In the present study, we also found that the 3 changed LPCs and 3 LPEs in response to alcohol exposure were all down-regulated. Compared with the effects on TAGs and free fatty acids metabolism, the effect of alcohol intake on LPC and LPE in liver is less well established but may be increased [7, 25]. LPC and LPE always server as the precursors of lysophosphatidic acid (LPA). LPA is an endogenous bioactive lipid, and implicated in a variety of processes, such as lymphocyte homing [26], vascular homeostasis [27], demyelination and neuropathic pain [28], stem cell physiology [29], cellular homeostatic and immune [30]. Animal study indicated that LPA3 (receptor of LPA) deficiency led to abnormal of hepatocytes, and increased the susceptibility of mice to liver cancer [31]. These results indicated that the alcohol-induced perturbations in LPC and LPE level may contribute to the ALD pathogenesis by reducing LPA level.

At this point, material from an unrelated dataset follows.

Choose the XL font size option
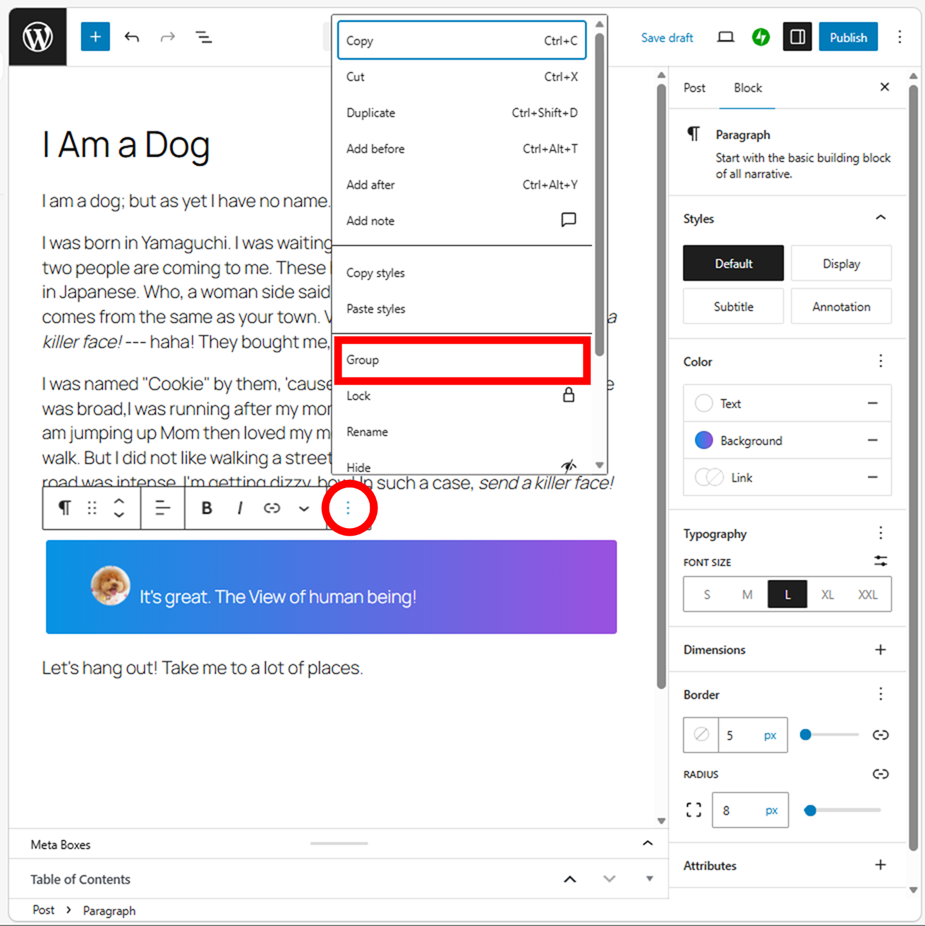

Altered hexosylceramides (HCER) metabolism is an emerging area of ALD pathogenesis. Hexosylceramides is converted from ceramides in human cells [32]. Ceramides are a kind of bioactive lipids that can accumulate in the liver of both human and animal model of ALD, inducing oxidative stress, impairing insulin signaling, and increasing lipoprotein aggregation [33,34,35]. Alcohol exposure can modulate the de novo synthesis of ceramide, and mRNA of three ceramide synthases (CERS1, CERS5, and CERS6) are significantly increased in human livers with advanced ALD [34]. Besides, CERS6 is up-regulated in both experimental models of ALD and alcoholic steatosis patients, and can positively modulate the accumulation of lipid droplets [36]. Our data showed that 7 ceramides were up-regulated, while 6 HCERs were down-regulated, especially the HCer(18:1/22:0), with the top VIP value among all the down-regulated lipids. These results indicated that not only the up-regulated of ceramides, but also the down-regulated of hexosylceramides play a critical role in ALD pathogenesis. Elevating HCer(18:1/22:0) to a normal level might be a novel therapeutic opportunity for ALD management and warrants more further investigation.

Conclusions

The present study demonstrated that alcohol intake dysregulated many aspects of hepatic lipid metabolism. TAG accounts for the largest proportion of the altered lipids. Even though the TAG amount were significantly increased in response to alcohol exposure, some specific TAGs containing docosahexaenoic acid (C22:6n-3) and eicosapentaenoic acid (C20:5n-3), with more double bond and longer carbon chain length were still dramatically decreased. In addition, chronic alcohol consumption significantly decreased several LPC, LPE and HCER levels, especially HCer(18:1/22:0), with the top VIP value among all the down-regulated lipids. These results might unveil novel risk factor for ALD, and could potentially spark interest among scientists to further investigate the important role of various lipids on ALD pathogenesis.